PDA

View Full Version : System build with optimized SSD


AceNZ
08-31-09, 01:47 AM
I'm just starting on a new high-end PC build, and have decided to use SSD this time around. I've resisted RAID in the past for many reasons, including noise. The idea of having silent, low-power SSD that's also fast has been enough to prompt me to build a new system.

I would be interested in hearing suggestions for high-end components: motherboard, RAID controllers, power supply, etc. My budget is roughly US$10K. My priorities are (in order): reliability, noise, performance, cost.

I have a few questions:

-- How many SSD drives can fit in a single 3.5" or 5.5" drive bay, and what's the best way to pack them in?

-- Does anyone make an external enclosure that holds multiple 2.5" drives, to help simplify drive swaps in the event of failures?

-- What's the best RAID level for SSD? RAID-5 seems like the obvious choice, since having the parity blocks spread out among all drives would distribute the wear from disk writes. RAID-1 or -10 doesn't seem good, since their performance benefits are in largely due to offsetting rotational delay, which doesn't exist in SSD. No rotational delay would also seem to offset one of the big perf-related disadvantages of RAID-5.

-- I've read that formatting the drives with a size that's less than the size of the device can help with performance. Is that correct? If so, is it enough of a gain to be worth doing?

-- What's the optimal NTFS cluster size for SSD? With 4KB blocks and 512KB pages, it seems like something larger than the Windows default of 4KB would help reduce the number of files sharing each page, and thereby help reduce the number of pages that need to be erased during updates.

-- What's the optimal stripe size for SSD?

-- Has anyone tried using SSD for a database? If so, how does the write load impact device lifetime?

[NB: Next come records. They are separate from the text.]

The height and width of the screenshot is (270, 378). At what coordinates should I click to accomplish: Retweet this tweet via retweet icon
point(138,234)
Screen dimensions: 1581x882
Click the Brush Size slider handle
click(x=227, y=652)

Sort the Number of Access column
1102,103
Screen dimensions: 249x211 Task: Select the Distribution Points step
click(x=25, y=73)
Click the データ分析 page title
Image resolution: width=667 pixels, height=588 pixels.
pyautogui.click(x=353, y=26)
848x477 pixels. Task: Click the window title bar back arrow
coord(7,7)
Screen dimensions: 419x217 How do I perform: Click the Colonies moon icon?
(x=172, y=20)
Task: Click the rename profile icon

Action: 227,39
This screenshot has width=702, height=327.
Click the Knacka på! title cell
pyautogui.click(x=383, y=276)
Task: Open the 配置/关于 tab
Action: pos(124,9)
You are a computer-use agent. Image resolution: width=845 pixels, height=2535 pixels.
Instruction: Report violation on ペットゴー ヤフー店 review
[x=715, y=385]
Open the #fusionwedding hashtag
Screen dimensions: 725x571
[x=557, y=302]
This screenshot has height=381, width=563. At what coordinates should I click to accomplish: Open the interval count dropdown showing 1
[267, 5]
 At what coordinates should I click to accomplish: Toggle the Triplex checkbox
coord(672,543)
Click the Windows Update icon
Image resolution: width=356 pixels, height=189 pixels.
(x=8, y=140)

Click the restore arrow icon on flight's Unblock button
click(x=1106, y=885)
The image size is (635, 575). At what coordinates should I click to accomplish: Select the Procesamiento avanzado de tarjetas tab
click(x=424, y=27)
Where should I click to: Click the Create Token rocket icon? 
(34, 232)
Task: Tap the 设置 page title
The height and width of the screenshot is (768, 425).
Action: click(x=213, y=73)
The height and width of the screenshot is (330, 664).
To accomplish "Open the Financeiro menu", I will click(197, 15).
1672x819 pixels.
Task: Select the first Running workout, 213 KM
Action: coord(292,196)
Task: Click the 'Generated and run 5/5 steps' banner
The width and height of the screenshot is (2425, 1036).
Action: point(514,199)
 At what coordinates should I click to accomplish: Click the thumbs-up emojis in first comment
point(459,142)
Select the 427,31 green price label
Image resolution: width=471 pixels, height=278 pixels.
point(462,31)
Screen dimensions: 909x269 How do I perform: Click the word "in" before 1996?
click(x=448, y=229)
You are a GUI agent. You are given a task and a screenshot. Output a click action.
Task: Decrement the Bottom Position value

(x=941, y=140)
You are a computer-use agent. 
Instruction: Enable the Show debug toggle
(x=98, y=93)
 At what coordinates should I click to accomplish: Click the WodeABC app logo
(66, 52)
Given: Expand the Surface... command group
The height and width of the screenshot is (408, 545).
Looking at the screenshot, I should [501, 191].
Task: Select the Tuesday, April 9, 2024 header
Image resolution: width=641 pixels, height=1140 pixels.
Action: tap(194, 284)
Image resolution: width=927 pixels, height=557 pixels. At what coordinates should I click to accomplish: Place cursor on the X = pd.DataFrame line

-- Is there a performance impact of mixing reads and writes on the same drive?

-- Given the 4:1 or so cost-per-byte difference between the Intel X25-M and the X25-E (vs 2.5:1 write performance), when would you consider using the -E? From a performance perspective, it seems like you would end up with a much faster system by striping four Ms together than with a single E.

-- How much does the RAM cache on a typical RAID controller really help? Is 2GB really better than 512MB? Maybe it helps more for Windows than for a database? In the past, I've often seen better DB performance when I disable the cache.

Super Nade
08-31-09, 09:08 AM
Welcome to the forums! :welcome:

Answers are in orange text. :)

I'm just starting on a new high-end PC build, and have decided to use SSD this time around. I've resisted RAID in the past for many reasons, including noise. The idea of having silent, low-power SSD that's also fast has been enough to prompt me to build a new system.

I would be interested in hearing suggestions for high-end components: motherboard, RAID controllers, power supply, etc. My budget is roughly US$10K. My priorities are (in order): reliability, noise, performance, cost.

I have a few questions:

-- How many SSD drives can fit in a single 3.5" or 5.5" drive bay, and what's the best way to pack them in?
Not sure, my rig is on a benching station. :)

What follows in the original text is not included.